From the function documentation below, list every parameter of write_csv_light.

═════ PAGE EXTRACT

Writes data (DataFrame, list of dicts, or dict) to a CSV file. Falls back to the lightweight CSV writer if pandas is not available.
- Parameters:
path (str) – Path where the CSV file should be written
data (Union[pandas.DataFrame, list, dict]) – Data to write (DataFrame, list of dicts, or dict)
kwargs – Additional keyword arguments passed to pandas.to_csv()
- Returns:
None
- Raises:
FileNotFoundError – If the file path is not a CSV file
ImportError – If pandas is not installed
- Example:
>>> data = [{'name': 'John', 'age': 30}, {'name': 'Jane', 'age': 25}] >>> write_csv('/path/to/output.csv', data)
- mango.processing.file_functions.write_csv_light(path, data, sep=None, encoding=None)¶
Write data to CSV using the standard csv library (pandas-free).
Writes a list of dictionaries to a CSV file using Python’s built-in csv module. The first dictionary’s keys become the column headers.
- Parameters:
path (str) – Path where the CSV file should be written
data (list[dict]) – List of dictionaries to write
sep (str, optional) – Column separator (default: ‘,’)
encoding (str, optional) – File encoding (default: system default)
- Returns:
None
- Raises:
FileNotFoundError – If the file path is not a CSV file
ValueError – If data is empty or invalid
- Example:
>>> data = [{'name': 'John', 'age': 30}, {'name': 'Jane', 'age': 25}] >>> write_csv_light('/path/to/output.csv', data)
- mango.processing.file_functions.adjust_excel_col_width(writer, df, table_name: str, min_len: int = 7)¶
Adjust column widths in an Excel file for better readability.
Automatically adjusts the width of columns in an Excel worksheet based on the content length, with a minimum width constraint.
- Parameters:
writer (pandas.ExcelWriter) – Excel writer object (pandas ExcelWriter)
df (pandas.DataFrame) – DataFrame containing the data
table_name (str) – Name of the worksheet/sheet
min_len (int) – Minimum column width (default: 7)
- Returns:
None
- Example:
>>> with pd.ExcelWriter('output.xlsx') as writer: ... df.to_excel(writer, sheet_name='Sheet1') ... adjust_excel_col_width(writer, df, 'Sheet1')

══════════
═════ PROVIDED MATERIAL

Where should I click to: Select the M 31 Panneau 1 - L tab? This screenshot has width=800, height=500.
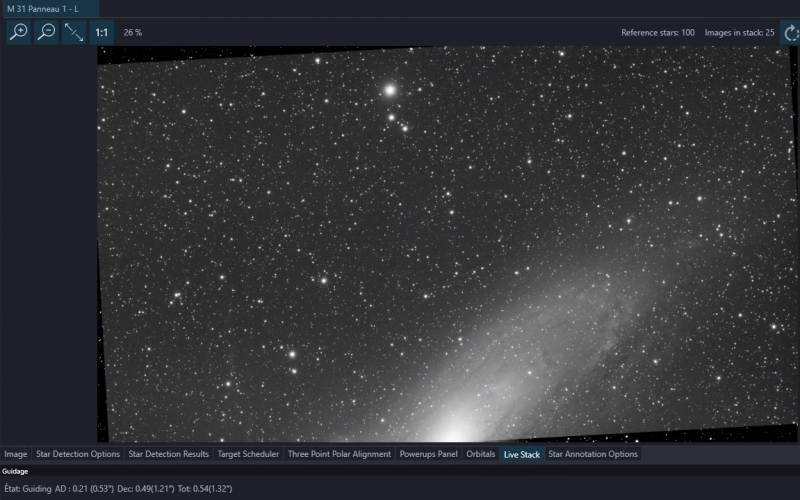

══════════

## [TASK RESPONSE]
path, data, sep, encoding